Una silueta negra se dibujó en la ventana, bastante alejada de la cama. La hoja de un cuchillo recorrió el perímetro de los cristales y Maggie pudo ver que se trataba de un hombre que llevaba algo sobre la cara. Una media de mujer, quizás. Tanto ella como Elsie habían buscado refugio en la oscuridad del cuarto, pero el intruso tenía la luz de la luna como fondo. Se inclinó para entrar en la habitación y Elsie accionó el gatillo.

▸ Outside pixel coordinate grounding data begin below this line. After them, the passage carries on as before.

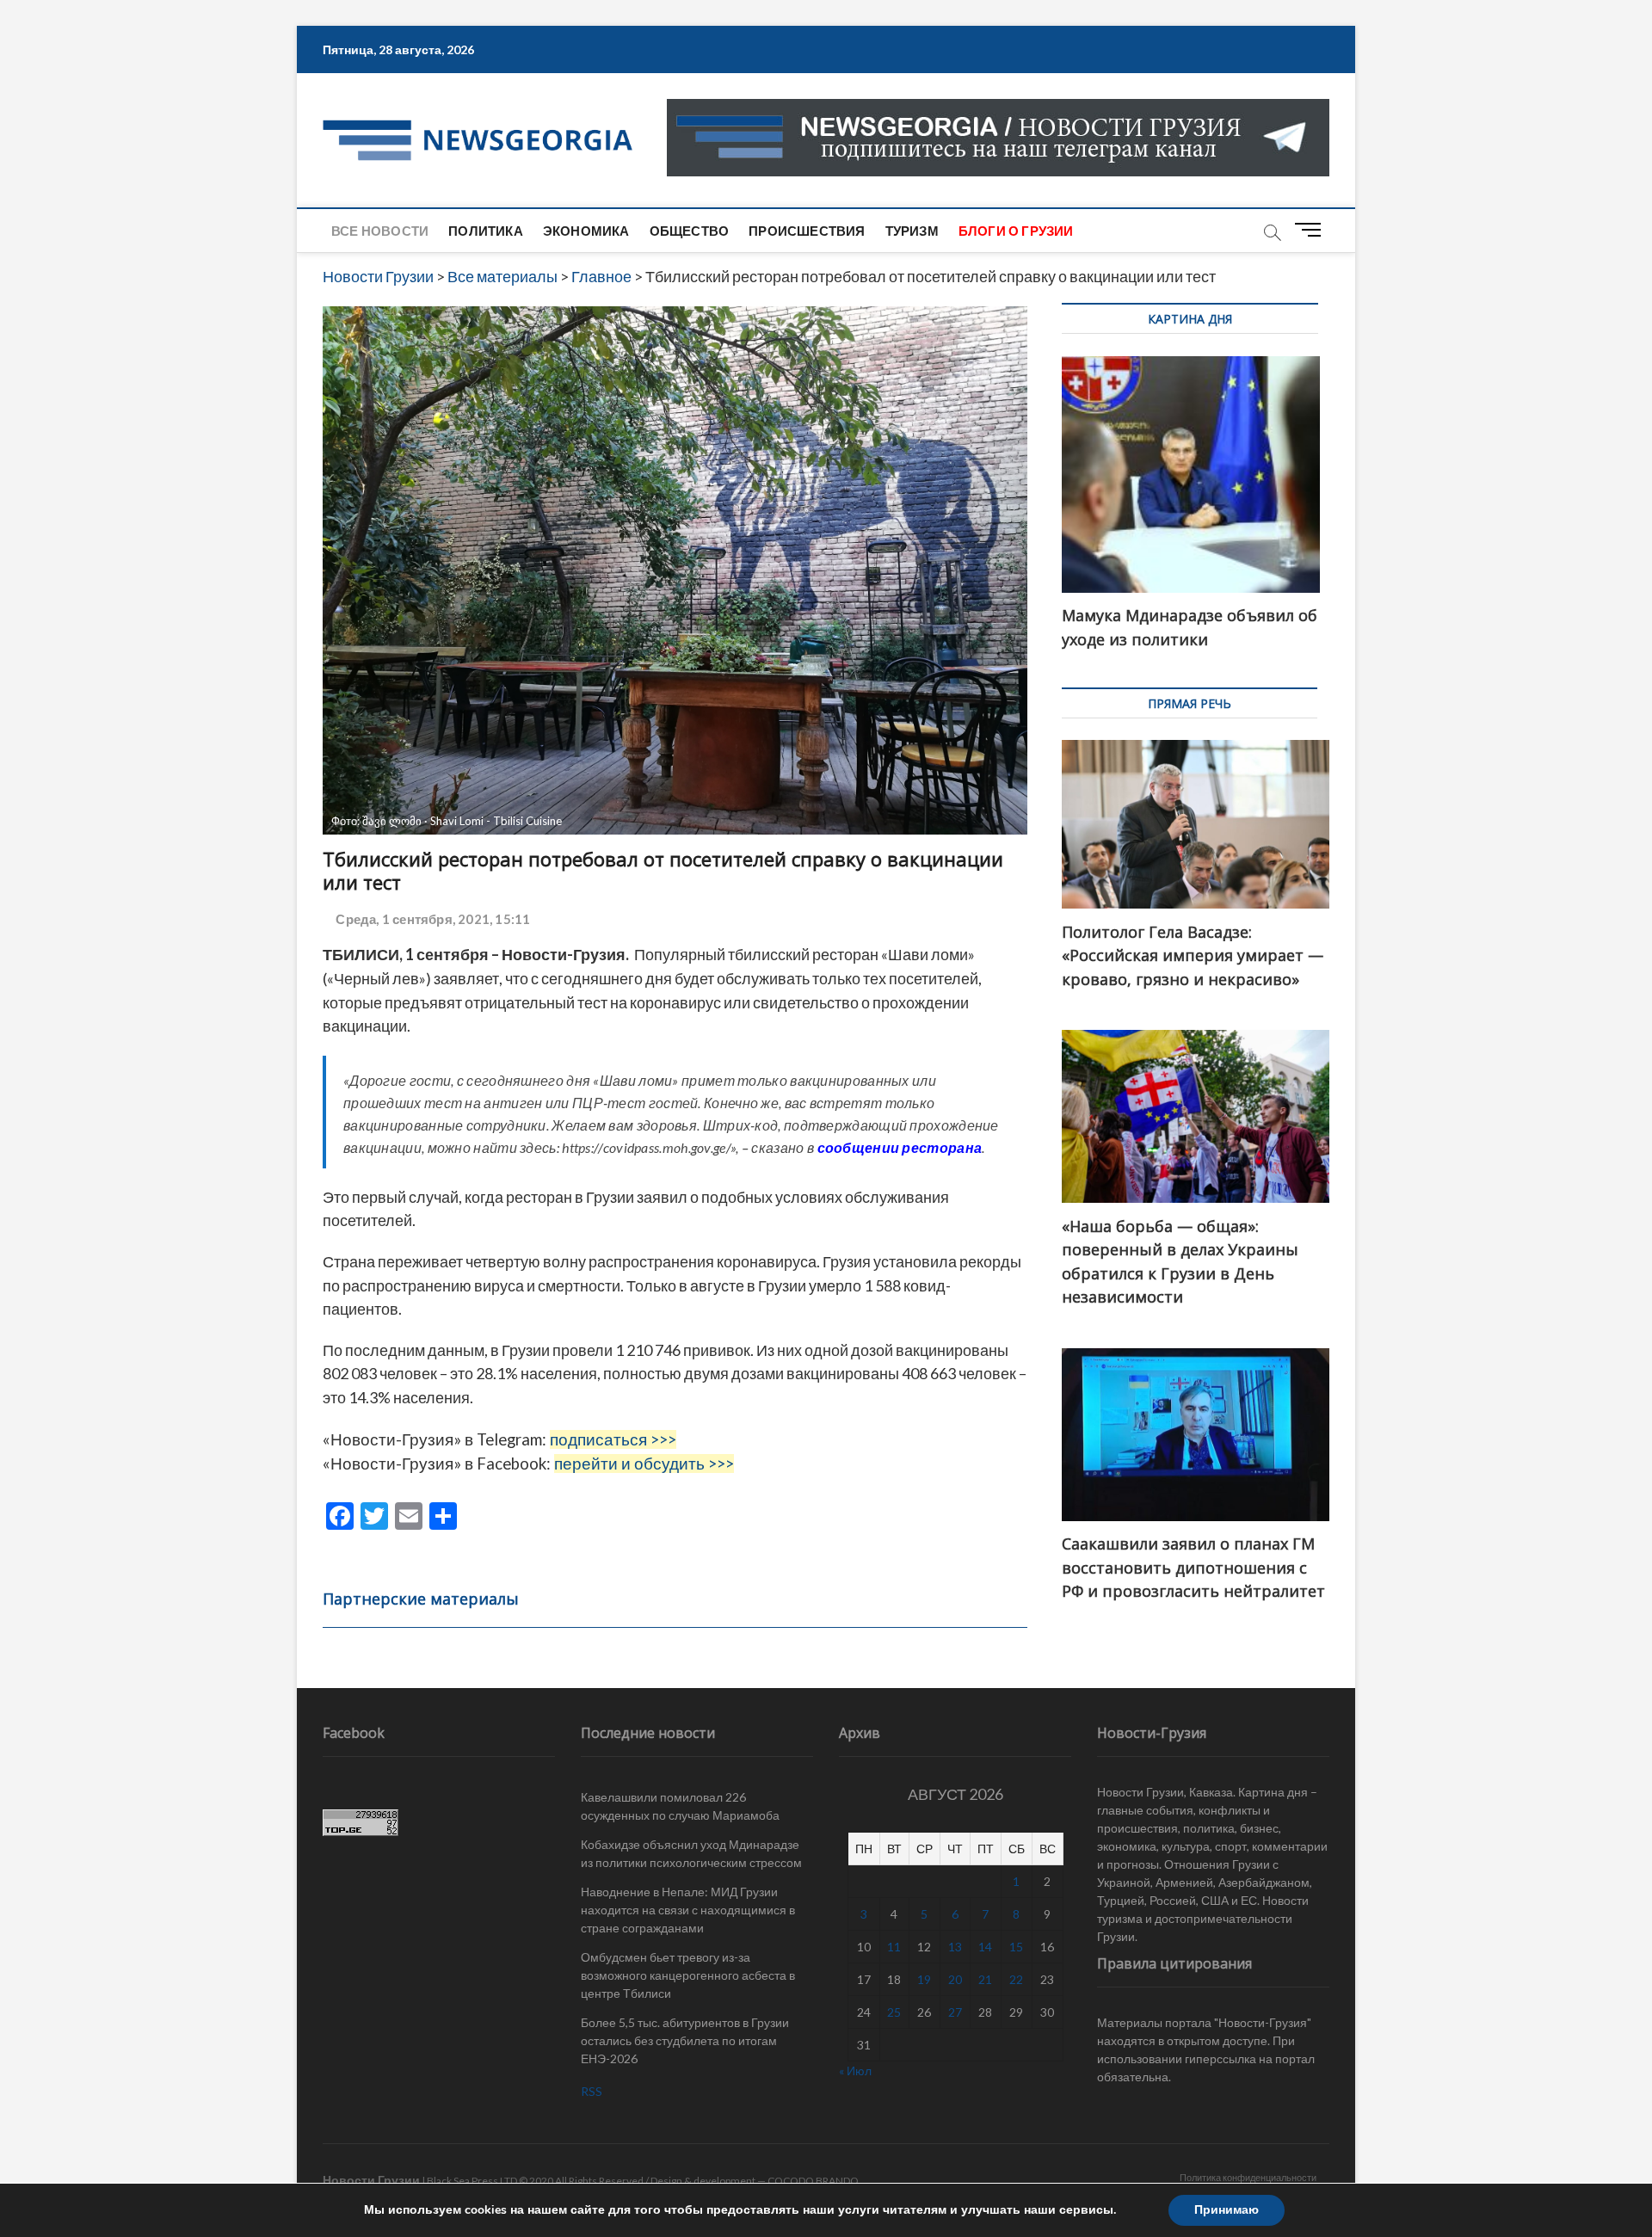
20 (955, 1979)
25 (894, 2012)
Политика (485, 230)
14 (985, 1946)
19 (924, 1979)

Maggie tuvo la sensación de estar parada junto a un obús. El estrépito fue ensordecedor. El caño lanzó una llamarada. El olor a humo y a aceite laceró sus fosas nasales. El hombre que estaba en la ventana gritó de miedo y desapareció. Se oyó un golpe seco cuando su cuerpo dio contra el suelo, seguido del ruido metálico de la escalera, que seguramente había caído sobre él.
– ¡Caray! Me entusiasmé y disparé demasiado pronto -se lamentó Elsie-. Ni siquiera había pasado la mitad del cuerpo por la ventana. Tal vez sólo le haya dado en el corazón.
Hank entró corriendo en la habitación, subiéndose el cierre de sus jeans.
– ¿Qué carajo fue eso?
– Elsie disparó a un tipo que estaba trepando por una escalera -explicó Maggie-. Quería meterse en mi cuarto.
Hank se acercó a la ventana y miró por el vidrio roto.
– No creo que lo haya herido de gravedad. Lo veo alejarse entre los manzanos. Mejor dicho, no creo que haya dado en el blanco, porque en esta pared hay un agujero del tamaño de una uva. ¿Cuántas veces disparó, Elsie?
– Sólo una. Ese sujeto se esfumó tan pronto que no me dio tiempo a dispararle por segunda vez.
– ¿Alguna de las dos pudo verlo bien?
– El muy maricón llevaba una media de mujer sobre la cabeza -dijo Elsie-. Casi no alcancé a verlo.
– Yo tampoco pude verlo bien -agregó Maggie-, pero me pareció más robusto que el anterior. Creo que se trataba de otra persona. Hasta el grito fue distinto.
– Yo lo oí husmear por la casa -continuó Elsie-. Cuando logré asomarme por una ventana, él ya estaba trepado a la escalera. Por eso, tomé mi pequeño Leroy y subí al cuarto de Maggie.
Con mucha cautela, Hank tomó el arma de las manos de Elsie y vació el cargador.
– ¿El pequeño Leroy?
– Lo compré cuando vivía en Washington, en una de esas ventas de garajes. El hombre que me lo vendió lo había bautizado así en honor a un amigo suyo, que también era aparatoso y muy rudo.
– Será mejor que deje al pequeño Leroy bajo mi custodia, por seguridad -aconsejó Hank.
Elsie se guardó el arma en el bolsillo de la bata.
– Nunca voy a ninguna parte sin mi pequeño Leroy. Las viejas tenemos que protegernos solas, ¿sabe? Ya no puedo reducir a un tipo con una toma de karate. No me muevo con la misma rapidez de antes. A veces, cuando está por llover, me duele la rodilla, a causa de la artritis -Se volvió, para bajar la escalera-. Voy a prepararme un sándwich de carne fría. Siempre se me despierta el apetito cuando me desvelo en mitad de la noche.
Hank cerró las persianas y las cortinas de la ventana.
– ¿Dónde está Horacio? ¿No hemos convenido en que dormiría aquí?
– Se metió debajo de la cama cuando Elsie tiró a ese pobre diablo de la escalera. Debe de seguir escondido allí.